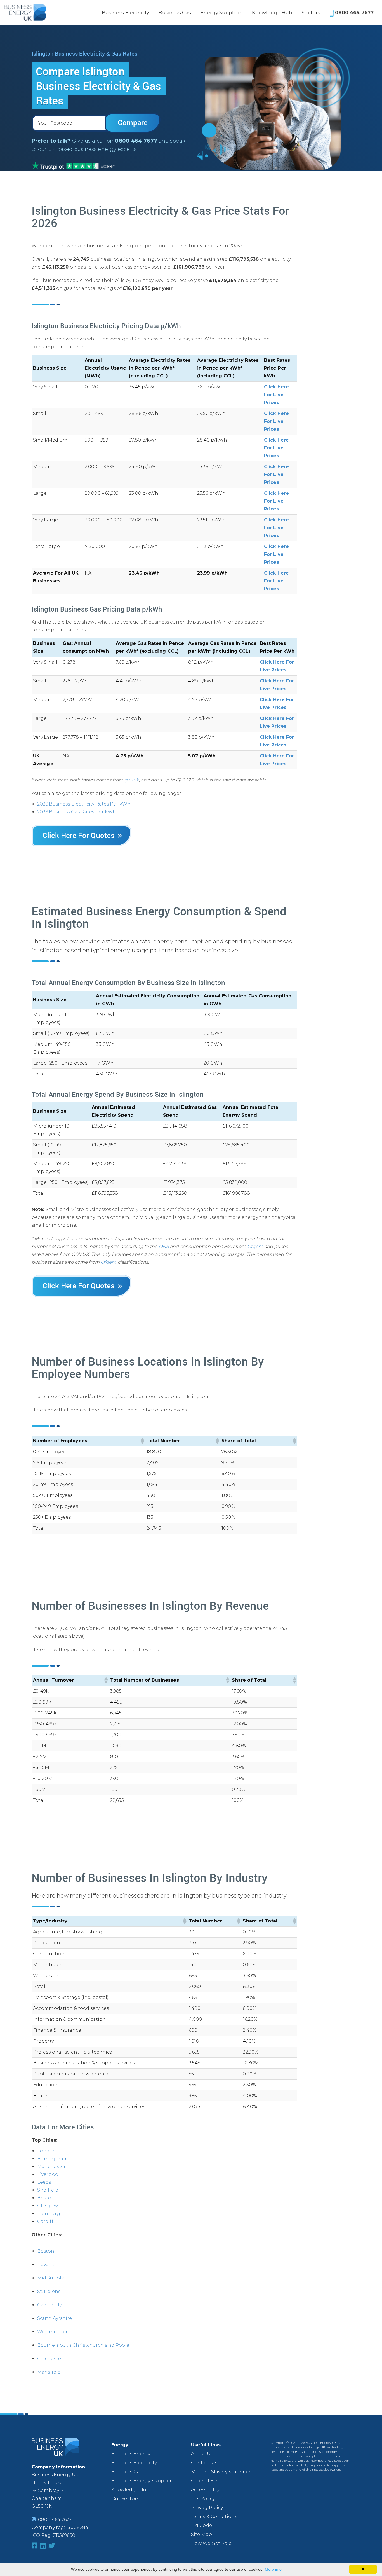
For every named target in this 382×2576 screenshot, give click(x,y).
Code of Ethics (208, 2480)
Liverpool (48, 2174)
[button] (142, 1441)
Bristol (45, 2198)
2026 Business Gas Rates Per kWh (76, 812)
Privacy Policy (207, 2507)
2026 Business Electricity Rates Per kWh (84, 804)
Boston (46, 2251)
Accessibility (205, 2489)
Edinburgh (50, 2213)
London (46, 2150)
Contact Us (204, 2462)
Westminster (52, 2331)
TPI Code (201, 2525)
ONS (164, 1246)
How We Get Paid (211, 2543)
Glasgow (47, 2205)
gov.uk (131, 780)
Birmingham (52, 2158)
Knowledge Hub (272, 12)
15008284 (77, 2527)
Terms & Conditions (214, 2516)
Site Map (201, 2534)
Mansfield (49, 2372)
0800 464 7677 (354, 12)
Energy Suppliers (221, 12)
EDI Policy (203, 2498)
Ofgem (255, 1246)
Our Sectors (125, 2498)
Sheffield (47, 2190)
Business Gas (175, 12)
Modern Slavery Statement (222, 2471)
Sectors (311, 12)
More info (273, 2569)
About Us (202, 2453)
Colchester (50, 2358)
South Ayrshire (54, 2318)
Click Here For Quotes (79, 835)
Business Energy (130, 2453)
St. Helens (48, 2291)
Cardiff (45, 2221)
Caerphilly (49, 2304)
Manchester (51, 2166)
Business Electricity (125, 12)
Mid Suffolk (50, 2278)
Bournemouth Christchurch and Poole (83, 2345)
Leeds (44, 2182)
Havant (45, 2264)
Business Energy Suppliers (142, 2480)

# # #

ASSIGNED TASK:
Every entry above should be printed again exactly, except for the pictures.

WRITTEN ANSWER:
For every named target in this 382×2576 screenshot, give click(x,y).
Code of Ethics (208, 2480)
Liverpool (48, 2174)
[button] (142, 1441)
Bristol (45, 2198)
2026 Business Gas Rates Per kWh (76, 812)
Privacy Policy (207, 2507)
2026 Business Electricity Rates Per kWh (84, 804)
Boston (46, 2251)
Accessibility (205, 2489)
Edinburgh (50, 2213)
London (46, 2150)
Contact Us (204, 2462)
Westminster (52, 2331)
TPI Code (201, 2525)
ONS (164, 1246)
How We Get Paid (211, 2543)
Glasgow (47, 2205)
gov.uk (131, 780)
Birmingham (52, 2158)
Knowledge Hub (272, 12)
15008284 (77, 2527)
Terms & Conditions (214, 2516)
Site Map (201, 2534)
Mansfield (49, 2372)
0800 464 7677 (354, 12)
Energy Suppliers (221, 12)
EDI Policy (203, 2498)
Ofgem (255, 1246)
Our Sectors (125, 2498)
Sheffield (47, 2190)
Business Gas (175, 12)
Modern Slavery Statement (222, 2471)
Sectors (311, 12)
More info (273, 2569)
About Us (202, 2453)
Colchester (50, 2358)
South Ayrshire (54, 2318)
Click Here For Quotes (79, 835)
Business Energy (130, 2453)
St. Helens (48, 2291)
Cardiff (45, 2221)
Caerphilly (49, 2304)
Manchester (51, 2166)
Business Electricity (125, 12)
Mid Suffolk (50, 2278)
Bournemouth Christchurch and Poole (83, 2345)
Leeds (44, 2182)
Havant (45, 2264)
Business Energy Suppliers (142, 2480)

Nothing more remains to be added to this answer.